### ENTRIES SUPPLIED ###

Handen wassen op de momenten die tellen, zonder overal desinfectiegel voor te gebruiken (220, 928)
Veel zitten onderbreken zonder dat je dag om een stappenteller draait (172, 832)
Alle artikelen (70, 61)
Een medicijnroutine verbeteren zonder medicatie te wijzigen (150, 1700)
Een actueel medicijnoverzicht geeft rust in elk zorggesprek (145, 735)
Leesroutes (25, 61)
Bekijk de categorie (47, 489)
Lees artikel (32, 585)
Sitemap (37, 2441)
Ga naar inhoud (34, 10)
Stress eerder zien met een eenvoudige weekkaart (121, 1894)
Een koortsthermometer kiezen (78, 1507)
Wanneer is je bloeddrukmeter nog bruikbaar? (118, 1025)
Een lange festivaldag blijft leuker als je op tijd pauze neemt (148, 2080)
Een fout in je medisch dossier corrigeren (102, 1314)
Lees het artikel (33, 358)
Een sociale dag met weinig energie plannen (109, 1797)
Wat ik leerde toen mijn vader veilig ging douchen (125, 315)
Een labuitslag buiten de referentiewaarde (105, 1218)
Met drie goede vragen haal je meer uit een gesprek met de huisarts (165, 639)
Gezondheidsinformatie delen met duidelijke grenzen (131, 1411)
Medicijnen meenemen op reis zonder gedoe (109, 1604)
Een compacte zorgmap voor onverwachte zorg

###

WHAT IS REQUIRED = Once you have counted the lines above that hold the word "voor", report only that total.

WRITTEN SOLUTION = 2